## Your task:
The answer must be the full set of records, repeated exactly.

### Dataset extract ###

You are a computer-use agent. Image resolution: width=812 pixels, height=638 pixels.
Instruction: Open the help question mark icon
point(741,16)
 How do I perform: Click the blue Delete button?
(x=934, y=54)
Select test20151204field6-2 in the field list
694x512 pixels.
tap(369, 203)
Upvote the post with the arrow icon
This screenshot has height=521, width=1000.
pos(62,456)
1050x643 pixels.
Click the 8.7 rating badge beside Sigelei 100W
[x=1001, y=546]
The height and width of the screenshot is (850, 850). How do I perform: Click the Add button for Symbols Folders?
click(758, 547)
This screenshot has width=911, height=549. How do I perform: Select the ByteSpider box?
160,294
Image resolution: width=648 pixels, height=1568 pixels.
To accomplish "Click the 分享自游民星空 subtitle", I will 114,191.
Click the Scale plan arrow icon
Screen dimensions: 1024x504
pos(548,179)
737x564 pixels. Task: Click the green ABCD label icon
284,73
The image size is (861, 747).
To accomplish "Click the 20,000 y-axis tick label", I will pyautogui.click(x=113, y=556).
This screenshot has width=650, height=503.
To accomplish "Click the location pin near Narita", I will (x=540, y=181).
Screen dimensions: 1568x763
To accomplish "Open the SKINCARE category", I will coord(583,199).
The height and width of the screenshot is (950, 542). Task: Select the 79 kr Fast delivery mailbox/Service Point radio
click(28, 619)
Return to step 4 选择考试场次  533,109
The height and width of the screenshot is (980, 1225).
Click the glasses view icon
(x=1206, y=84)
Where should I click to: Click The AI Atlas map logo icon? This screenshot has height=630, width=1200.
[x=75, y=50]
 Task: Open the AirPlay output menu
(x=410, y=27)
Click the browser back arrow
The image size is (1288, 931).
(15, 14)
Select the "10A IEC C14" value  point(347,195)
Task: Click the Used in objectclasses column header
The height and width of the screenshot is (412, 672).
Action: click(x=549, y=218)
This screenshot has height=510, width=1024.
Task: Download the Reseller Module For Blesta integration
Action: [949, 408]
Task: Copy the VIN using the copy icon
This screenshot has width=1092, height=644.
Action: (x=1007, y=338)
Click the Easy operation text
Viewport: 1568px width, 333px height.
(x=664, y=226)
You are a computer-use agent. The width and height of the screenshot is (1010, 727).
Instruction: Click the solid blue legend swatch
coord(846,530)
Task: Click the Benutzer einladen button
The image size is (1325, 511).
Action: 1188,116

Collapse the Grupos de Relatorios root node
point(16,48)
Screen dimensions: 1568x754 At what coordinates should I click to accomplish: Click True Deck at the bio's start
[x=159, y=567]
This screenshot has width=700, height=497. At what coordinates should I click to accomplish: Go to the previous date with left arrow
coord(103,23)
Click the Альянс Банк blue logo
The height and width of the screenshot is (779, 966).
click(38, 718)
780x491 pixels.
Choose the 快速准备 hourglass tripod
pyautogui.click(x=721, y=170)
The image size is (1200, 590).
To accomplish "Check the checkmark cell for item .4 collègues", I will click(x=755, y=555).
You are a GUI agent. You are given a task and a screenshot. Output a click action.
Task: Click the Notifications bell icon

###

## Solution to this task:
You are a computer-use agent. Image resolution: width=812 pixels, height=638 pixels.
Instruction: Open the help question mark icon
point(741,16)
 How do I perform: Click the blue Delete button?
(x=934, y=54)
Select test20151204field6-2 in the field list
694x512 pixels.
tap(369, 203)
Upvote the post with the arrow icon
This screenshot has height=521, width=1000.
pos(62,456)
1050x643 pixels.
Click the 8.7 rating badge beside Sigelei 100W
[x=1001, y=546]
The height and width of the screenshot is (850, 850). How do I perform: Click the Add button for Symbols Folders?
click(758, 547)
This screenshot has width=911, height=549. How do I perform: Select the ByteSpider box?
160,294
Image resolution: width=648 pixels, height=1568 pixels.
To accomplish "Click the 分享自游民星空 subtitle", I will 114,191.
Click the Scale plan arrow icon
Screen dimensions: 1024x504
pos(548,179)
737x564 pixels. Task: Click the green ABCD label icon
284,73
The image size is (861, 747).
To accomplish "Click the 20,000 y-axis tick label", I will pyautogui.click(x=113, y=556).
This screenshot has width=650, height=503.
To accomplish "Click the location pin near Narita", I will (x=540, y=181).
Screen dimensions: 1568x763
To accomplish "Open the SKINCARE category", I will coord(583,199).
The height and width of the screenshot is (950, 542). Task: Select the 79 kr Fast delivery mailbox/Service Point radio
click(28, 619)
Return to step 4 选择考试场次  533,109
The height and width of the screenshot is (980, 1225).
Click the glasses view icon
(x=1206, y=84)
Where should I click to: Click The AI Atlas map logo icon? This screenshot has height=630, width=1200.
[x=75, y=50]
 Task: Open the AirPlay output menu
(x=410, y=27)
Click the browser back arrow
The image size is (1288, 931).
(15, 14)
Select the "10A IEC C14" value  point(347,195)
Task: Click the Used in objectclasses column header
The height and width of the screenshot is (412, 672).
Action: click(x=549, y=218)
This screenshot has height=510, width=1024.
Task: Download the Reseller Module For Blesta integration
Action: [949, 408]
Task: Copy the VIN using the copy icon
This screenshot has width=1092, height=644.
Action: (x=1007, y=338)
Click the Easy operation text
Viewport: 1568px width, 333px height.
(x=664, y=226)
You are a computer-use agent. The width and height of the screenshot is (1010, 727).
Instruction: Click the solid blue legend swatch
coord(846,530)
Task: Click the Benutzer einladen button
The image size is (1325, 511).
Action: 1188,116

Collapse the Grupos de Relatorios root node
point(16,48)
Screen dimensions: 1568x754 At what coordinates should I click to accomplish: Click True Deck at the bio's start
[x=159, y=567]
This screenshot has width=700, height=497. At what coordinates should I click to accomplish: Go to the previous date with left arrow
coord(103,23)
Click the Альянс Банк blue logo
The height and width of the screenshot is (779, 966).
click(38, 718)
780x491 pixels.
Choose the 快速准备 hourglass tripod
pyautogui.click(x=721, y=170)
The image size is (1200, 590).
To accomplish "Check the checkmark cell for item .4 collègues", I will click(x=755, y=555).
You are a GUI agent. You are given a task and a screenshot. Output a click action.
Task: Click the Notifications bell icon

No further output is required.